| About this task |
Send back the records in full, character for character.

....

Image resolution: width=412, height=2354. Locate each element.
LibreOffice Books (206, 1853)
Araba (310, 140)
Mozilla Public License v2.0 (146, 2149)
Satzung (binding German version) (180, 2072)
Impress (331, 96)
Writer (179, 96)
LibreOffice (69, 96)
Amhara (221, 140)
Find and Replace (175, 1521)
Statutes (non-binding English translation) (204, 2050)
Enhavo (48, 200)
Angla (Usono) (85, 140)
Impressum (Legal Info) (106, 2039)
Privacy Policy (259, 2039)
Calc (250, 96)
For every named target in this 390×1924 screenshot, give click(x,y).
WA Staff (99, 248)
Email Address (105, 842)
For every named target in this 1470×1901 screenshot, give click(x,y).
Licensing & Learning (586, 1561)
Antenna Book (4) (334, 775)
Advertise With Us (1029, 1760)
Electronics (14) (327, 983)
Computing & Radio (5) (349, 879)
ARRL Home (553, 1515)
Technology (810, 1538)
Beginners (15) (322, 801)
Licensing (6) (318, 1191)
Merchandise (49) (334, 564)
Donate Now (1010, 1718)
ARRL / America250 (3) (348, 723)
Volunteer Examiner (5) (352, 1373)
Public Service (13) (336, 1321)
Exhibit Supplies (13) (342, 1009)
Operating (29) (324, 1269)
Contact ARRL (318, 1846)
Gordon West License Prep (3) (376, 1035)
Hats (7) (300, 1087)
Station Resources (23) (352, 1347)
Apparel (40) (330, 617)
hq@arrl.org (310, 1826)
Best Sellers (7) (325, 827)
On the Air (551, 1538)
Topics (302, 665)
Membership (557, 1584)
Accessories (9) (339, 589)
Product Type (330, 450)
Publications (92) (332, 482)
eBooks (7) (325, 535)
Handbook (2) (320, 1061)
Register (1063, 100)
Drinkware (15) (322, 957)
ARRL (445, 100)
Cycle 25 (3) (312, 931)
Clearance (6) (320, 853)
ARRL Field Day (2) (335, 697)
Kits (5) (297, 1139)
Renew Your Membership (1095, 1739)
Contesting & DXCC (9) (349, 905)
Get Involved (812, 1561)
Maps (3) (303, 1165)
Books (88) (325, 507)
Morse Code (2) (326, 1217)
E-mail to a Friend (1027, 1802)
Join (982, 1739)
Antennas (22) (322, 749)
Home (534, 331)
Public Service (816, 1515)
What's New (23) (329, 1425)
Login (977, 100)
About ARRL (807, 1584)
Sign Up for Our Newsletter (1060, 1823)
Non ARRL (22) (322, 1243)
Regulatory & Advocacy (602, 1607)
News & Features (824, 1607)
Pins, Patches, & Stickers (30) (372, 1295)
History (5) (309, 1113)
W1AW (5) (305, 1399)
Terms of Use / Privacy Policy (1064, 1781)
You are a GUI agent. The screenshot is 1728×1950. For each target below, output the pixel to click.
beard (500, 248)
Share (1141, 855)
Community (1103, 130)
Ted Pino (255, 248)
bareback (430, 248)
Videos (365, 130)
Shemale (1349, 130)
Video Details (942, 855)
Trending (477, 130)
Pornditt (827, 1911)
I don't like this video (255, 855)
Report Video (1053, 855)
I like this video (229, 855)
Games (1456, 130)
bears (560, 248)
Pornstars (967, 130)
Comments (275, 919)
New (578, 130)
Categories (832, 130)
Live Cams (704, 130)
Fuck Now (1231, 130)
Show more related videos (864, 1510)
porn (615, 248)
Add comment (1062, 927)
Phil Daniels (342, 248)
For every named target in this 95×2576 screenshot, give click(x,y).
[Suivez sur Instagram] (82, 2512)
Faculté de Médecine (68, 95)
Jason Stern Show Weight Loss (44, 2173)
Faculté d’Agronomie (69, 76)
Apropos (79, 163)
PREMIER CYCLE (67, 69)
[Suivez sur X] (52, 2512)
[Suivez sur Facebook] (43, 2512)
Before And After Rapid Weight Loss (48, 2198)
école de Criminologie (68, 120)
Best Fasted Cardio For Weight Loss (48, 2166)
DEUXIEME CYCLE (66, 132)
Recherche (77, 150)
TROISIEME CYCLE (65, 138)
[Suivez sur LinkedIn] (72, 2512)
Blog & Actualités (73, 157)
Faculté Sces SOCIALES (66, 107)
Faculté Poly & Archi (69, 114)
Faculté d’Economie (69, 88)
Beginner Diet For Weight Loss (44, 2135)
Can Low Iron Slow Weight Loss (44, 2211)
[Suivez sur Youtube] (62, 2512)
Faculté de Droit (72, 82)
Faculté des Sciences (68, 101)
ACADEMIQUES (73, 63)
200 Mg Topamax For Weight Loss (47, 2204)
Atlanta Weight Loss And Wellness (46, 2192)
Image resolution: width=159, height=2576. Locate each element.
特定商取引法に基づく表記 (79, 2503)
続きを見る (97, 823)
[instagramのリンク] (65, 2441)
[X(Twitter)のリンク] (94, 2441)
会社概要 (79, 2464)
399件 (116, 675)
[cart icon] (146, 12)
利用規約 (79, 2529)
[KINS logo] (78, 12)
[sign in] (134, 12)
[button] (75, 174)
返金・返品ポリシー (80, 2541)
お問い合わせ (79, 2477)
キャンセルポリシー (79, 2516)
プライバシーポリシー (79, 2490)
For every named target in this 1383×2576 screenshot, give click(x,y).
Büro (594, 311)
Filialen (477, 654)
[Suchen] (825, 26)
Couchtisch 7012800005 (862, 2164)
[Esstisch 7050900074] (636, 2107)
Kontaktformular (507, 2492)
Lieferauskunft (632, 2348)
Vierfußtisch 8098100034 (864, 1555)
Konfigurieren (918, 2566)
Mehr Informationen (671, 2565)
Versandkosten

....

| Written solution |
Image resolution: width=412, height=2354. Locate each element.
LibreOffice Books (206, 1853)
Araba (310, 140)
Mozilla Public License v2.0 (146, 2149)
Satzung (binding German version) (180, 2072)
Impress (331, 96)
Writer (179, 96)
LibreOffice (69, 96)
Amhara (221, 140)
Find and Replace (175, 1521)
Statutes (non-binding English translation) (204, 2050)
Enhavo (48, 200)
Angla (Usono) (85, 140)
Impressum (Legal Info) (106, 2039)
Privacy Policy (259, 2039)
Calc (250, 96)
For every named target in this 390×1924 screenshot, give click(x,y).
WA Staff (99, 248)
Email Address (105, 842)
For every named target in this 1470×1901 screenshot, give click(x,y).
Licensing & Learning (586, 1561)
Antenna Book (4) (334, 775)
Advertise With Us (1029, 1760)
Electronics (14) (327, 983)
Computing & Radio (5) (349, 879)
ARRL Home (553, 1515)
Technology (810, 1538)
Beginners (15) (322, 801)
Licensing (6) (318, 1191)
Merchandise (49) (334, 564)
Donate Now (1010, 1718)
ARRL / America250 (3) (348, 723)
Volunteer Examiner (5) (352, 1373)
Public Service (13) (336, 1321)
Exhibit Supplies (13) (342, 1009)
Operating (29) (324, 1269)
Contact ARRL (318, 1846)
Gordon West License Prep (3) (376, 1035)
Hats (7) (300, 1087)
Station Resources (23) (352, 1347)
Apparel (40) (330, 617)
hq@arrl.org (310, 1826)
Best Sellers (7) (325, 827)
On the Air (551, 1538)
Topics (302, 665)
Membership (557, 1584)
Accessories (9) (339, 589)
Product Type (330, 450)
Publications (92) (332, 482)
eBooks (7) (325, 535)
Handbook (2) (320, 1061)
Register (1063, 100)
Drinkware (15) (322, 957)
ARRL (445, 100)
Cycle 25 (3) (312, 931)
Clearance (6) (320, 853)
ARRL Field Day (2) (335, 697)
Kits (5) (297, 1139)
Renew Your Membership (1095, 1739)
Contesting & DXCC (9) (349, 905)
Get Involved (812, 1561)
Maps (3) (303, 1165)
Books (88) (325, 507)
Morse Code (2) (326, 1217)
E-mail to a Friend (1027, 1802)
Join (982, 1739)
Antennas (22) (322, 749)
Home (534, 331)
Public Service (816, 1515)
What's New (23) (329, 1425)
Login (977, 100)
About ARRL (807, 1584)
Sign Up for Our Newsletter (1060, 1823)
Non ARRL (22) (322, 1243)
Regulatory & Advocacy (602, 1607)
News & Features (824, 1607)
Pins, Patches, & Stickers (30) (372, 1295)
History (5) (309, 1113)
W1AW (5) (305, 1399)
Terms of Use / Privacy Policy (1064, 1781)
You are a GUI agent. The screenshot is 1728×1950. For each target below, output the pixel to click.
beard (500, 248)
Share (1141, 855)
Community (1103, 130)
Ted Pino (255, 248)
bareback (430, 248)
Videos (365, 130)
Shemale (1349, 130)
Video Details (942, 855)
Trending (477, 130)
Pornditt (827, 1911)
I don't like this video (255, 855)
Report Video (1053, 855)
I like this video (229, 855)
Games (1456, 130)
bears (560, 248)
Pornstars (967, 130)
Comments (275, 919)
New (578, 130)
Categories (832, 130)
Live Cams (704, 130)
Fuck Now (1231, 130)
Show more related videos (864, 1510)
porn (615, 248)
Add comment (1062, 927)
Phil Daniels (342, 248)
For every named target in this 95×2576 screenshot, give click(x,y).
[Suivez sur Instagram] (82, 2512)
Faculté de Médecine (68, 95)
Jason Stern Show Weight Loss (44, 2173)
Faculté d’Agronomie (69, 76)
Apropos (79, 163)
PREMIER CYCLE (67, 69)
[Suivez sur X] (52, 2512)
[Suivez sur Facebook] (43, 2512)
Before And After Rapid Weight Loss (48, 2198)
école de Criminologie (68, 120)
Best Fasted Cardio For Weight Loss (48, 2166)
DEUXIEME CYCLE (66, 132)
Recherche (77, 150)
TROISIEME CYCLE (65, 138)
[Suivez sur LinkedIn] (72, 2512)
Blog & Actualités (73, 157)
Faculté Sces SOCIALES (66, 107)
Faculté Poly & Archi (69, 114)
Faculté d’Economie (69, 88)
Beginner Diet For Weight Loss (44, 2135)
Can Low Iron Slow Weight Loss (44, 2211)
[Suivez sur Youtube] (62, 2512)
Faculté de Droit (72, 82)
Faculté des Sciences (68, 101)
ACADEMIQUES (73, 63)
200 Mg Topamax For Weight Loss (47, 2204)
Atlanta Weight Loss And Wellness (46, 2192)
Image resolution: width=159, height=2576. Locate each element.
特定商取引法に基づく表記 (79, 2503)
続きを見る (97, 823)
[instagramのリンク] (65, 2441)
[X(Twitter)のリンク] (94, 2441)
会社概要 (79, 2464)
399件 (116, 675)
[cart icon] (146, 12)
利用規約 (79, 2529)
[KINS logo] (78, 12)
[sign in] (134, 12)
[button] (75, 174)
返金・返品ポリシー (80, 2541)
お問い合わせ (79, 2477)
キャンセルポリシー (79, 2516)
プライバシーポリシー (79, 2490)
For every named target in this 1383×2576 screenshot, give click(x,y).
Büro (594, 311)
Filialen (477, 654)
[Suchen] (825, 26)
Couchtisch 7012800005 (862, 2164)
[Esstisch 7050900074] (636, 2107)
Kontaktformular (507, 2492)
Lieferauskunft (632, 2348)
Vierfußtisch 8098100034 (864, 1555)
Konfigurieren (918, 2566)
Mehr Informationen (671, 2565)
Versandkosten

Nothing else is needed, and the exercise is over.